"I have been thinking about it a day or two. And Recompense is quite willing. The trouble really would be hers, you know."

"I would try and not make any trouble."

"Oh, it was where we should put you to sleep this cold weather. You would be lost in the great guest chamber. But Recompense arranged it all. She has put up a little cot in the corner of her room. I insisted last winter that she should keep a fire; she is a little troubled with rheumatism. And now she enjoys the warmth very much."

"Oh, how good you are!"

She was smiling now and dancing around on one foot. He smiled too.

"Where's Aunt Elizabeth?" said Uncle Winthrop.

Doris ran to the kitchen and, not seeing her, made the same inquiry.

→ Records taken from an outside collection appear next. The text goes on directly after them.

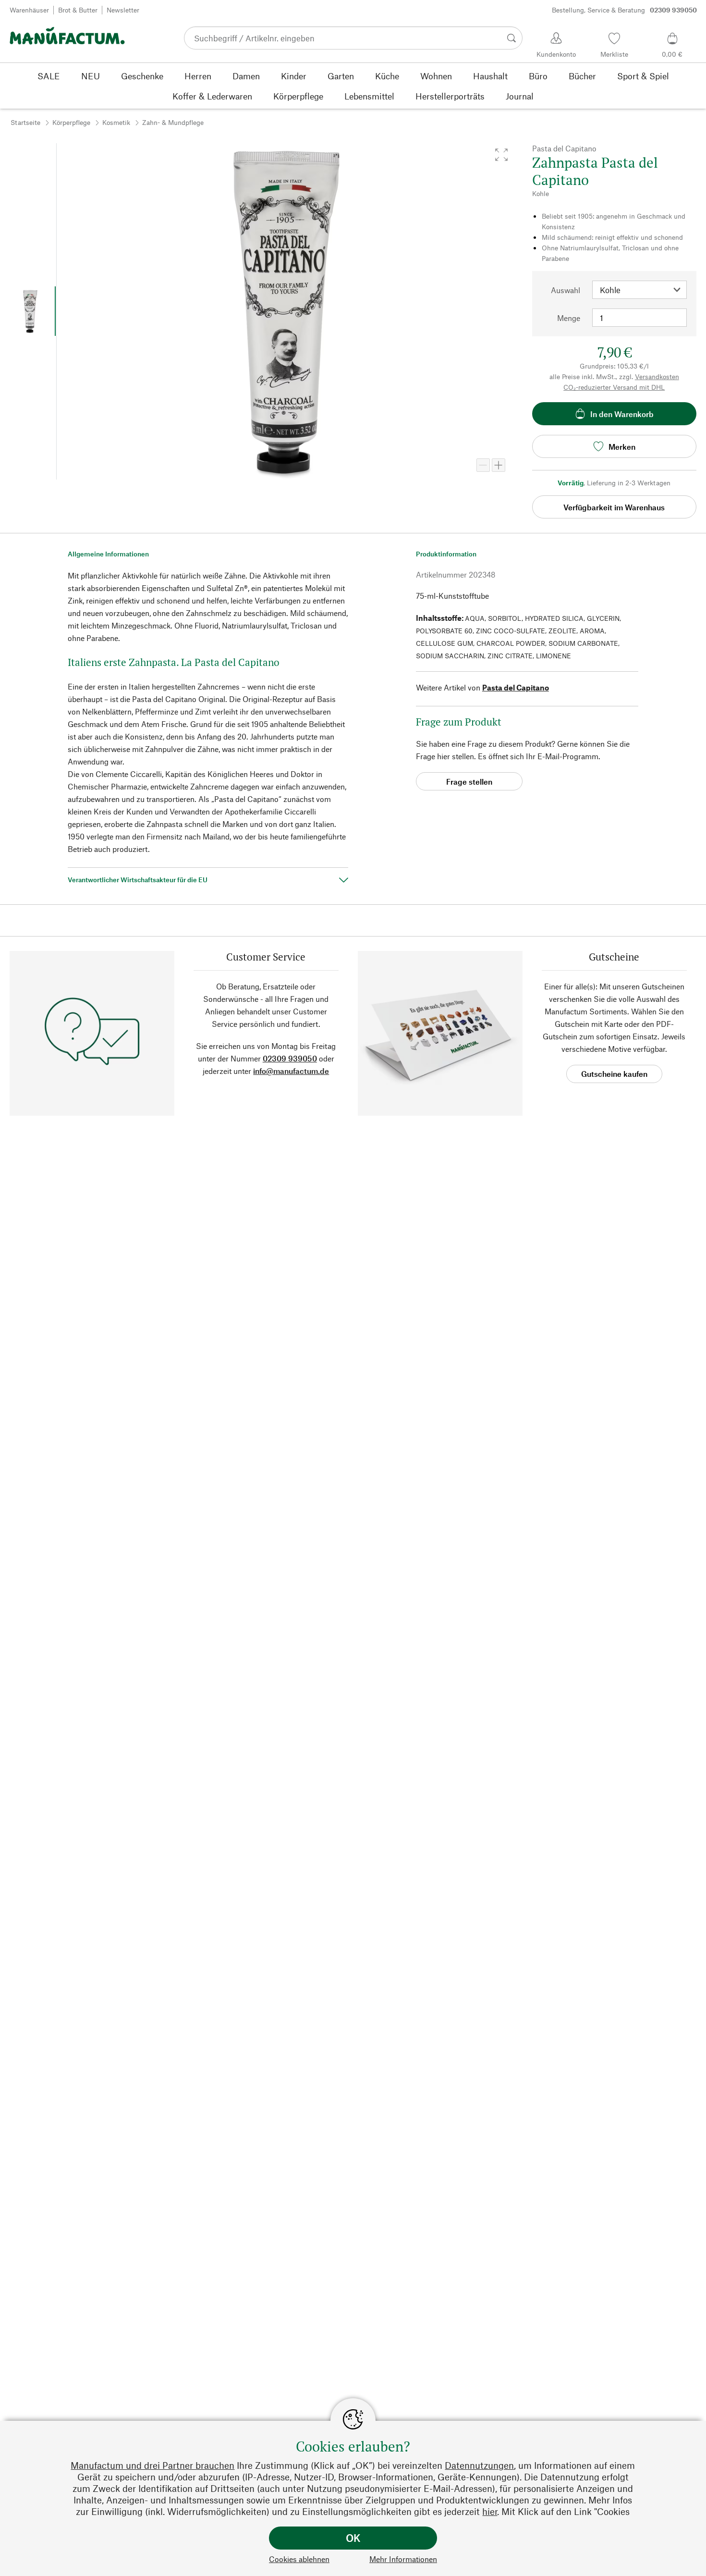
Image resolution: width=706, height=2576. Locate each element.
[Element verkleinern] (483, 465)
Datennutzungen (479, 2465)
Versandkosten (657, 376)
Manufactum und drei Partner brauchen (152, 2465)
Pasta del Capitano (515, 687)
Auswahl (565, 290)
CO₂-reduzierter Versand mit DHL (614, 387)
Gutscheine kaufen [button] (614, 1073)
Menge (568, 317)
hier (489, 2511)
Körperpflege (71, 122)
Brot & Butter (77, 10)
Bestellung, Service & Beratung (624, 10)
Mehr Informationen (403, 2559)
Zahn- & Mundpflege (173, 122)
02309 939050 (290, 1058)
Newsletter (123, 10)
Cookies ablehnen (299, 2559)
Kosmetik (116, 122)
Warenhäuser (29, 10)
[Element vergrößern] (498, 465)
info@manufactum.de (291, 1070)
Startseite (25, 122)
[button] (501, 154)
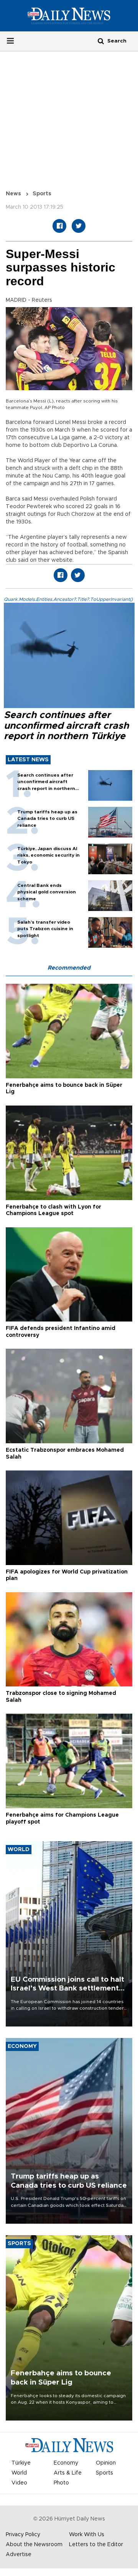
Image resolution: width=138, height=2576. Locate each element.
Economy (66, 2463)
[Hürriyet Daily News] (69, 15)
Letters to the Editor (96, 2544)
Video (19, 2483)
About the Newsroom (34, 2544)
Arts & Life (68, 2473)
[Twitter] (78, 226)
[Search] (101, 41)
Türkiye (21, 2463)
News (13, 193)
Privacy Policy (23, 2534)
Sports (42, 193)
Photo (61, 2483)
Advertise (18, 2554)
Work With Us (86, 2534)
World (19, 2473)
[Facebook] (59, 226)
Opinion (106, 2463)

"She's gone up to the storeroom to find a lot of woolen patches for me, and I'm going to start another quilt. She said she'd never use them in the days of creation, and they wan't but six. She'll be down in a minute," said Martha.

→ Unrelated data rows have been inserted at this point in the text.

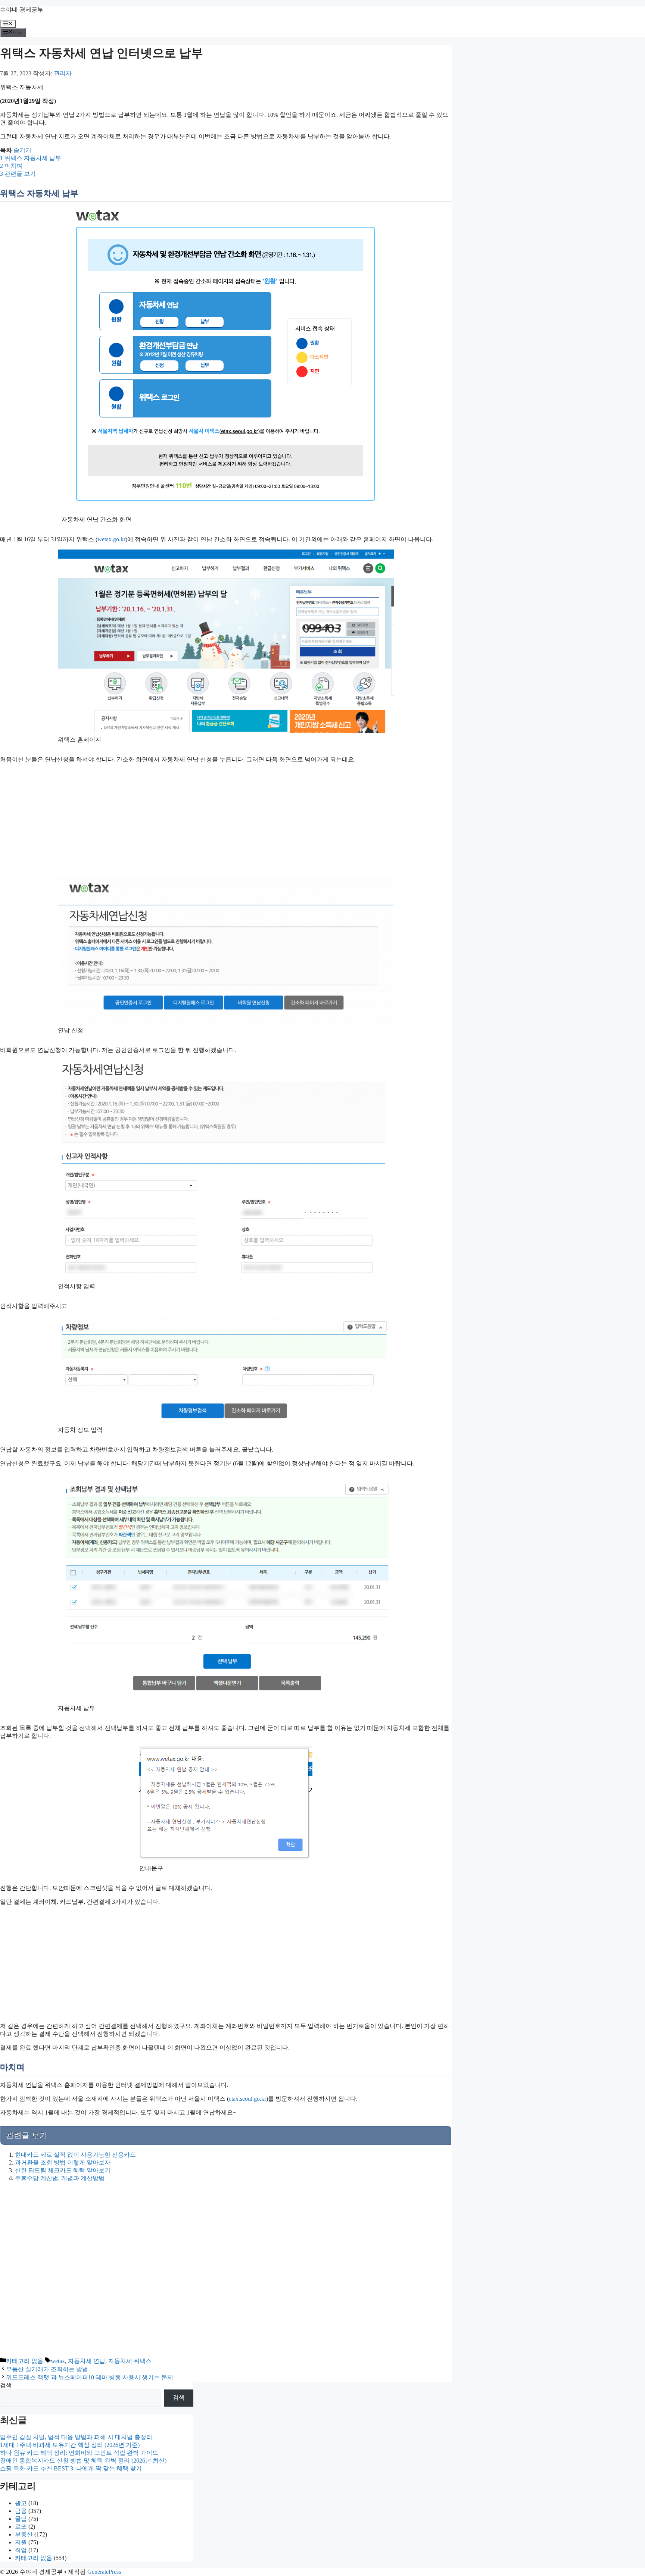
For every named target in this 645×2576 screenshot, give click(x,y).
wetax (58, 2361)
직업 (21, 2550)
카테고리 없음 (24, 2361)
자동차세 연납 (86, 2361)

"Uncle Winthrop," going back to him beside the fire, and wrinkling up her brow a little, "is not Christmas truly Christmas? Has anyone made a mistake about it?"

"My child, everybody does not keep it in the same manner. Sometime you will learn about the brave heroes who came over and settled in a strange land, fought Indians and wild beasts, and then fought again for liberty, and why they differed from their brethren. But I always keep it; and I thought now that Betty was gone you might like to come and go to church with me."